The stalled negotiations over the Joint Comprehensive Plan of Action (JCPOA) with the US continued under Raisi’s presidency, with him accusing American officials of stalling and dragging their feet.

In February 2023, Raisi visited China, where he signed 20 cooperation agreements with Chinese leader Xi Jinping and pledged to boost relations. This move led to a historic agreement between Saudi Arabia and Iran to restore diplomatic ties cut off in 2016.

Raisi’s comments on Israel have been particularly contentious. He praised Hamas’ October attacks on Israel, stating that they would ultimately lead to Israel’s downfall. He condemned Israel’s actions in the Gaza Strip during the Israel-Hamas war and accused the country of committing genocide against Palestinians with the support of the US and certain European nations.

In January 2024, Raisi predicted that the Israel-Hamas war would result in “Israel’s destruction.” His words sparked widespread concern about Iran’s role in fanning the flames of conflict in the region.

Despite these tensions, Raisi’s foreign policy has been marked by controversy at home.
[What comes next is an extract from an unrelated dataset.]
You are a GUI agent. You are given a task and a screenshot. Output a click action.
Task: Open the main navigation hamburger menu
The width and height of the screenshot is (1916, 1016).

In December 2023, he canceled a trip to Geneva due to accusations surrounding his involvement in human rights abuses during his time as a judge in 1988. The controversy threatens to tarnish his reputation on the international stage.

As Iran navigates this complex web of alliances and conflicts, one thing is clear: under President Raisi’s leadership, Tehran will not shy away from asserting its influence on the global stage.